Cathay has been "quite forthcoming" in dealing with Greenlining and appears willing to work out a minority-lending plan, Gnaizda said. Such a plan is needed, he said, because Cathay didn't make any home loans to blacks in L.A. County last year and has no Latinos or African Americans on its board.
Cathay Chairman Dunson Cheng declined to comment because of the pending merger.
One likely point of contention is Greenlining's insistence that UCBH and Cathay contribute 2% of their pretax profits to charity, matching previous pledges extracted from Comerica Inc., a Detroit Bank with large California operations, and UnionBanCal Corp. of San Francisco, whose majority owner is Bank of Tokyo-Mitsubishi.

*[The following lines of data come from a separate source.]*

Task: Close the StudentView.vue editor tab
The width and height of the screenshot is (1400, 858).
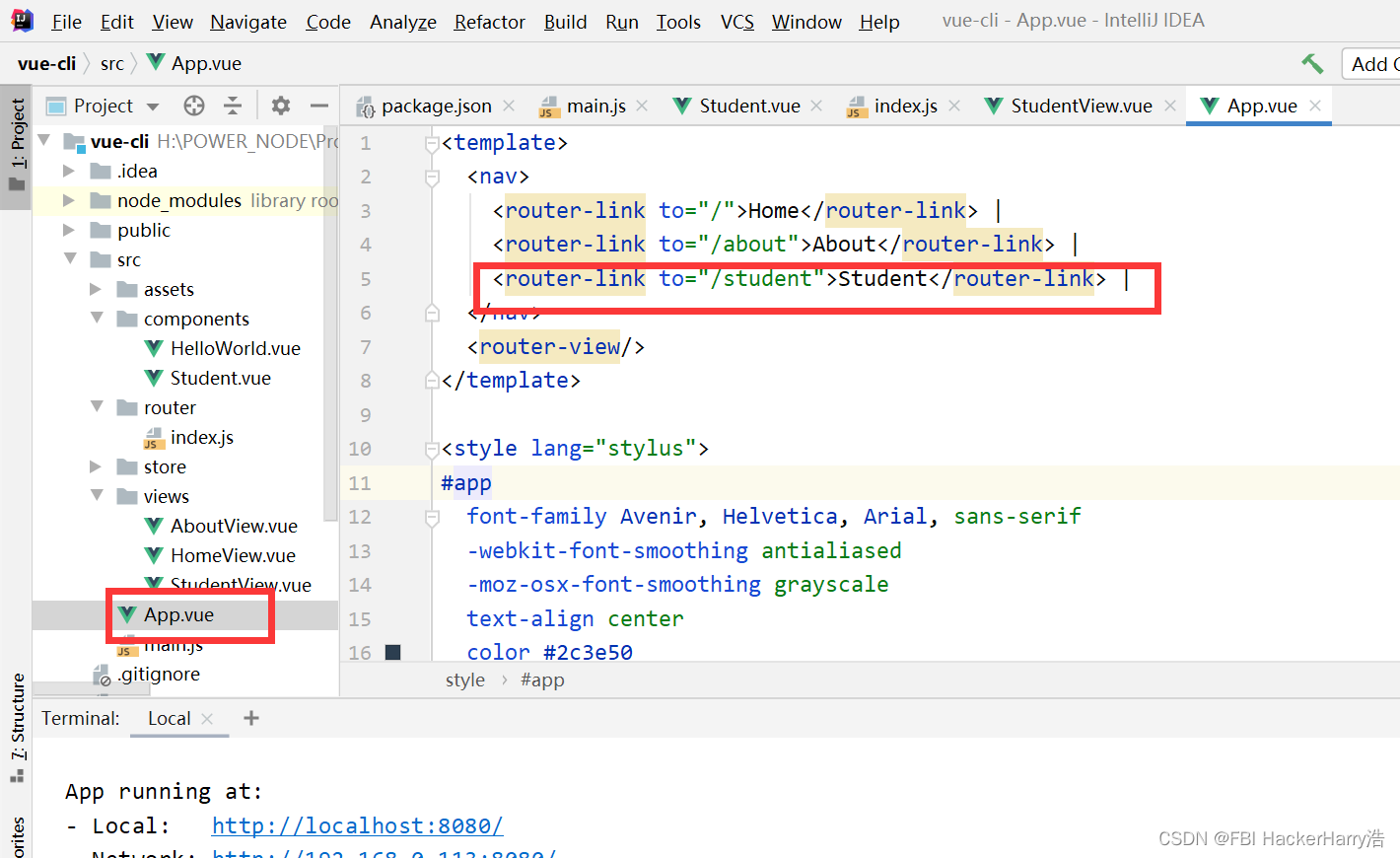Action: tap(1169, 106)
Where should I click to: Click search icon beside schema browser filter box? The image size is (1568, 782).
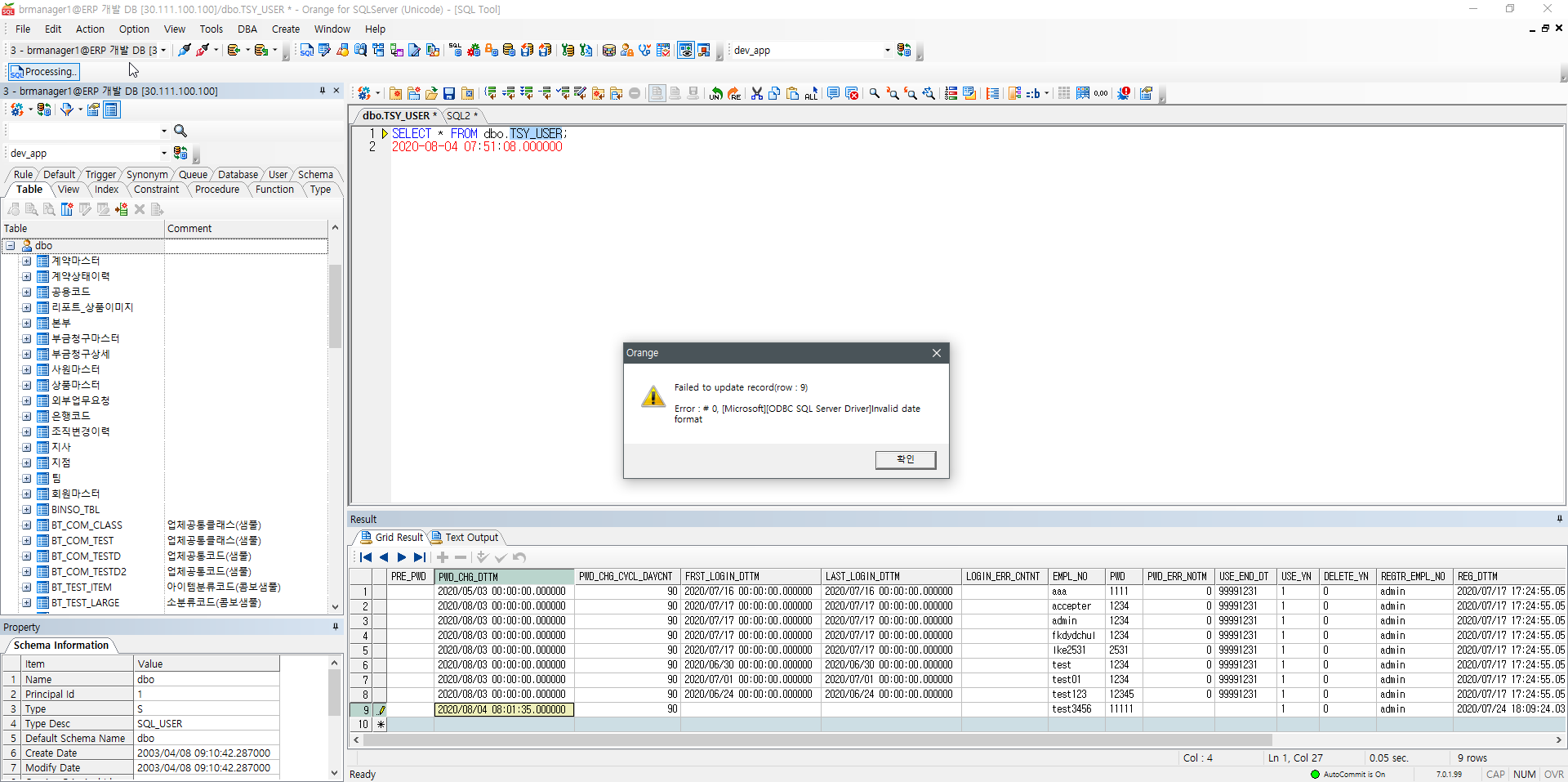tap(180, 131)
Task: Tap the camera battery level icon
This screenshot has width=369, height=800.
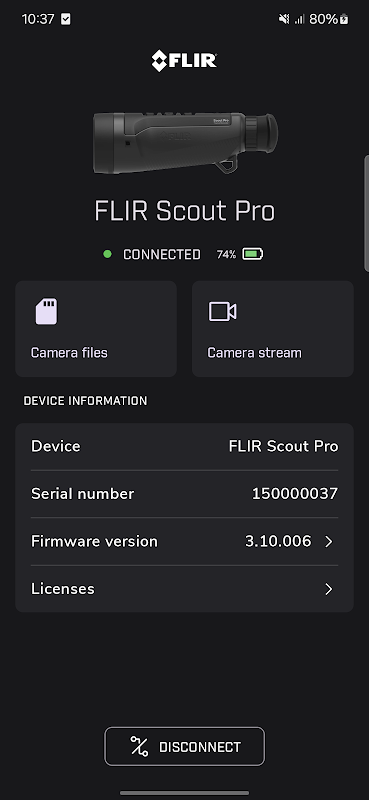Action: click(253, 254)
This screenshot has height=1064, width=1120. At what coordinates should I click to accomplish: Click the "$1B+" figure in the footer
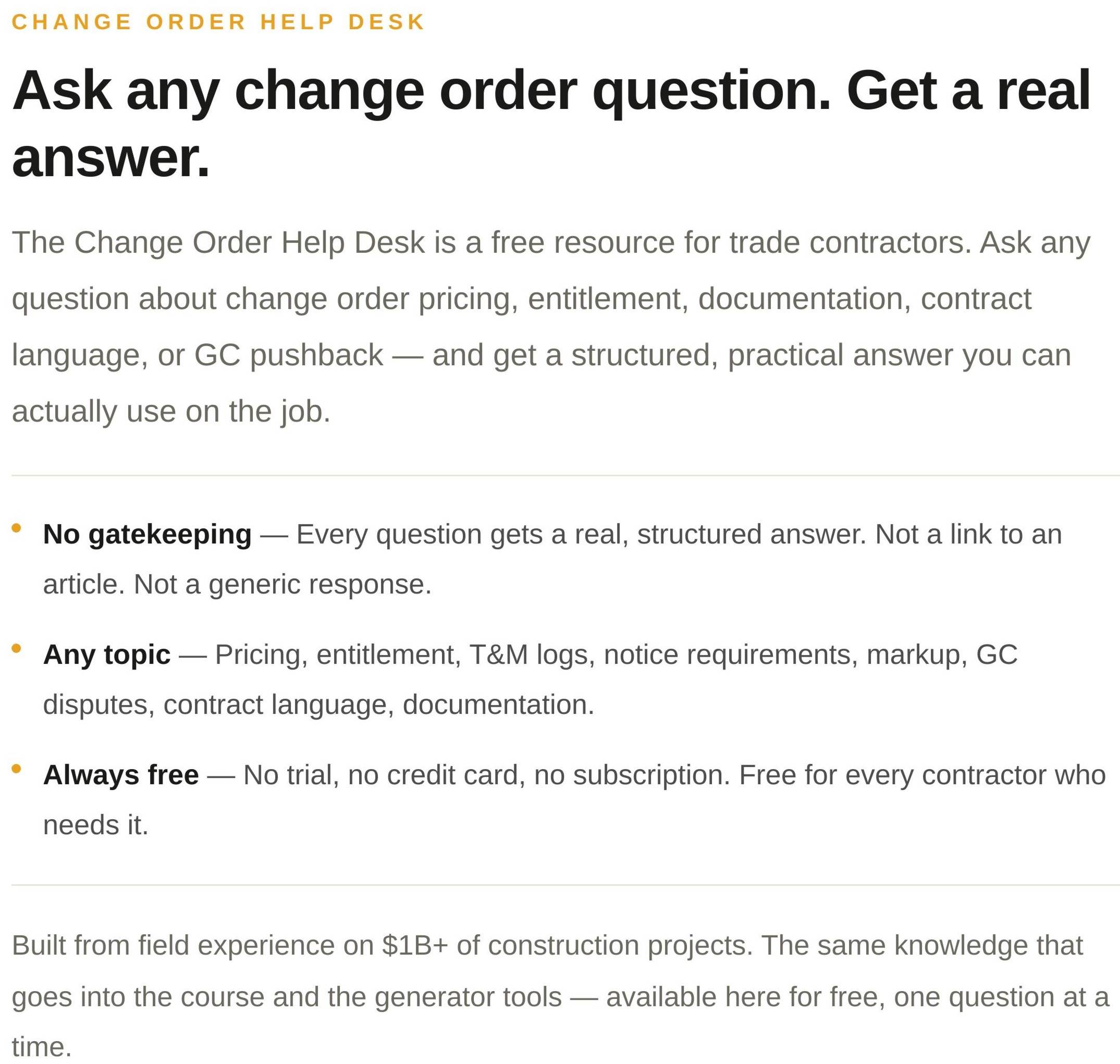[x=415, y=946]
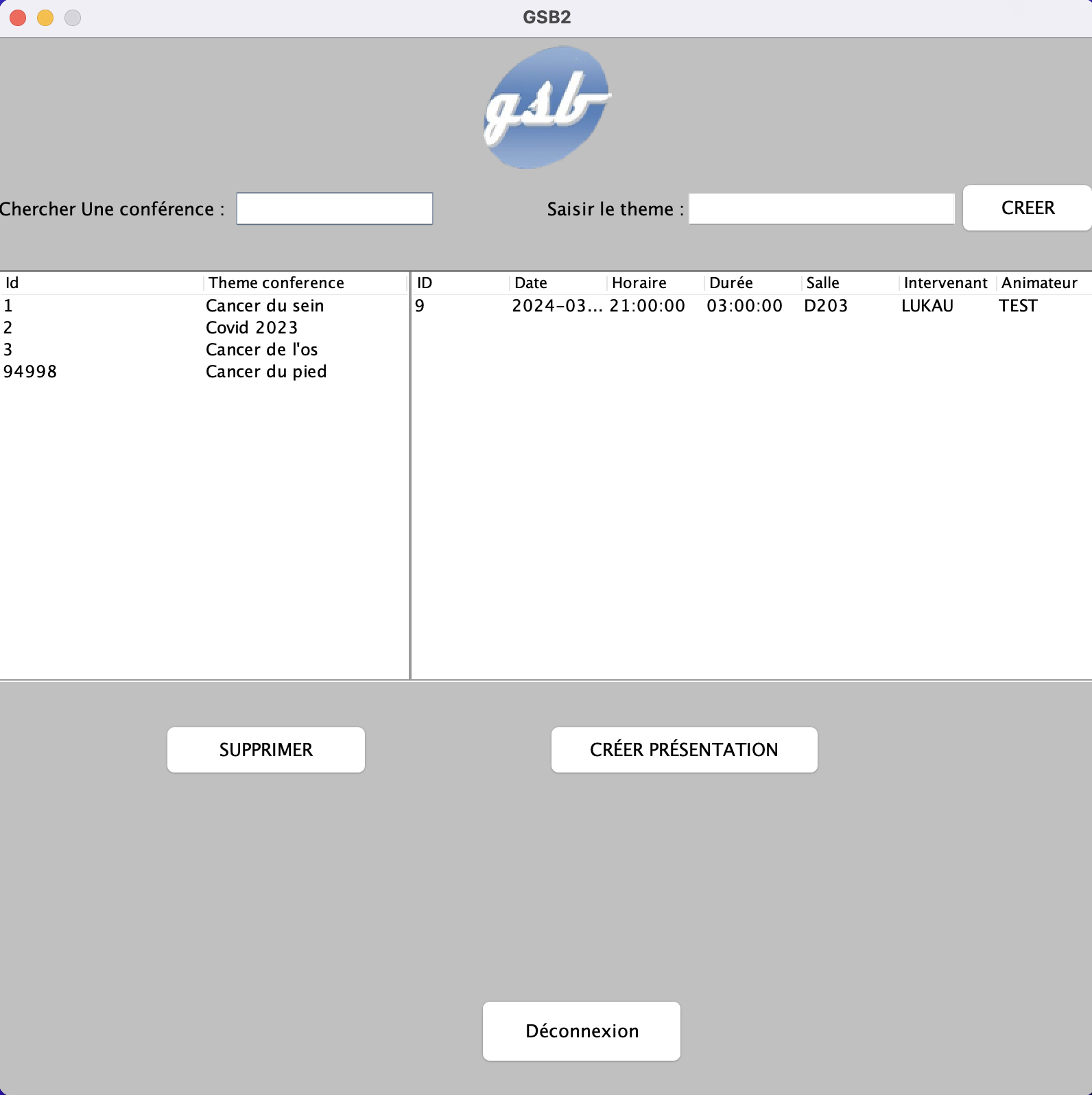
Task: Click the Salle column header
Action: (x=850, y=283)
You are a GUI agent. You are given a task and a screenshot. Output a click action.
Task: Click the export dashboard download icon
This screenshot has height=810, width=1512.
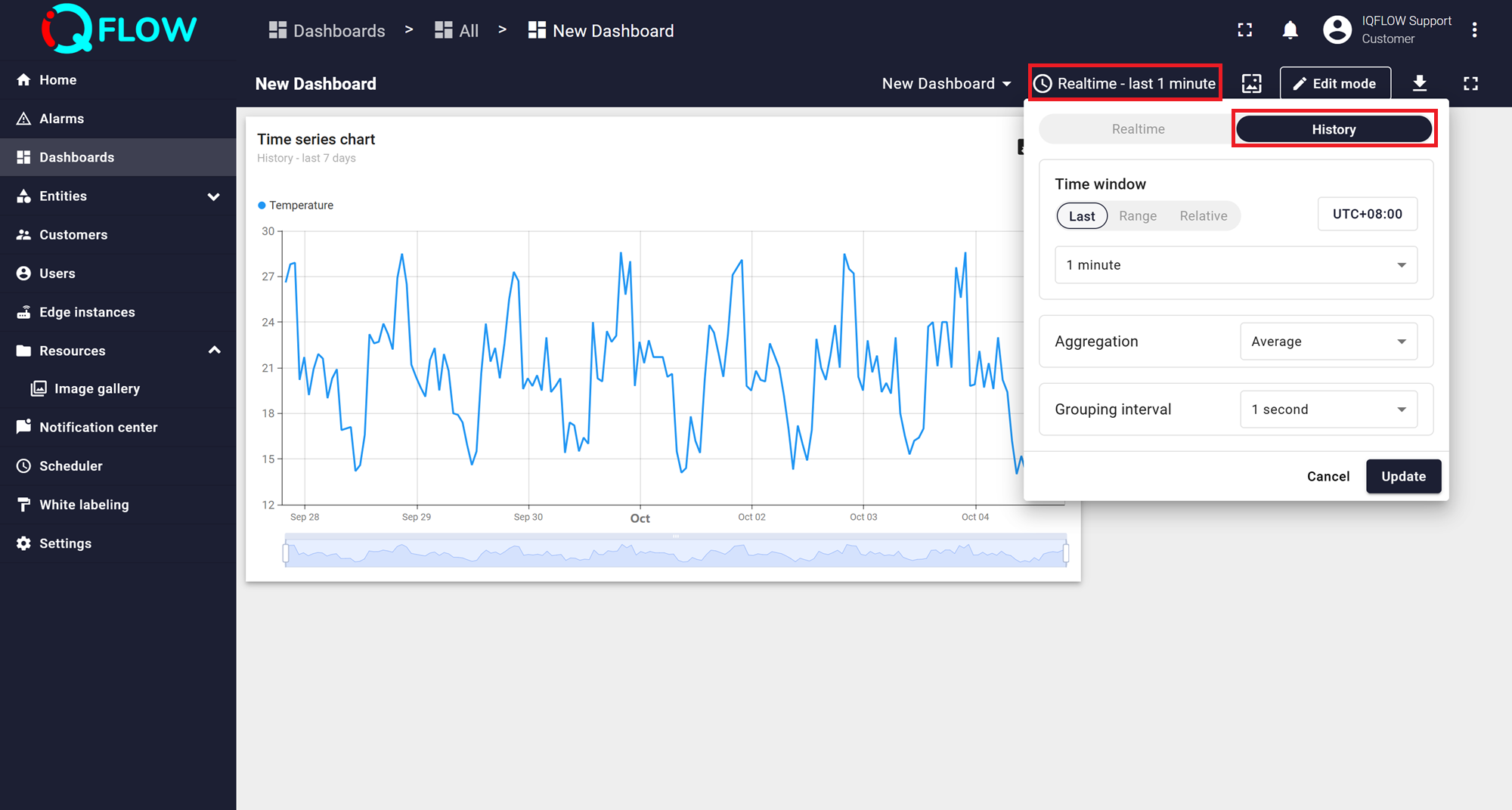tap(1420, 84)
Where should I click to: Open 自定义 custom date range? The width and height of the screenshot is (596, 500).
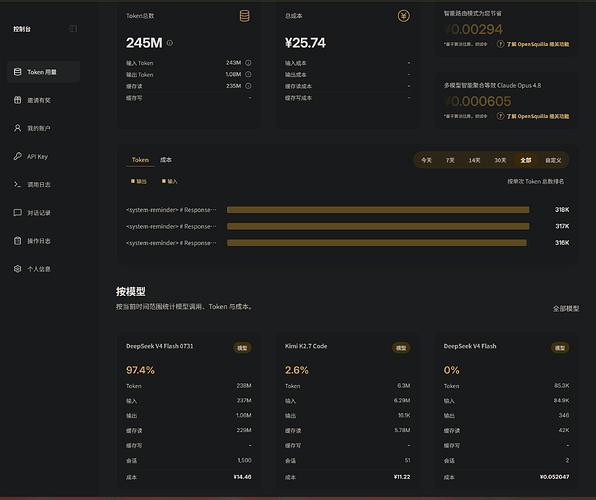[553, 160]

Richard Hartnack, vice chairman of UnionBanCal and past president of the California Bankers Assn., said banks can't ignore Greenlining, whose tactics have set a precedent for advocacy groups nationwide.
"They're smart people and absolutely committed to their constituency," he said, but they are also realists.
"Most people have found that when you deal with them in a positive way, you come away with agreements you can live with for years to come," he said. "You hate to give credit to your enemies, but they've made us a better bank."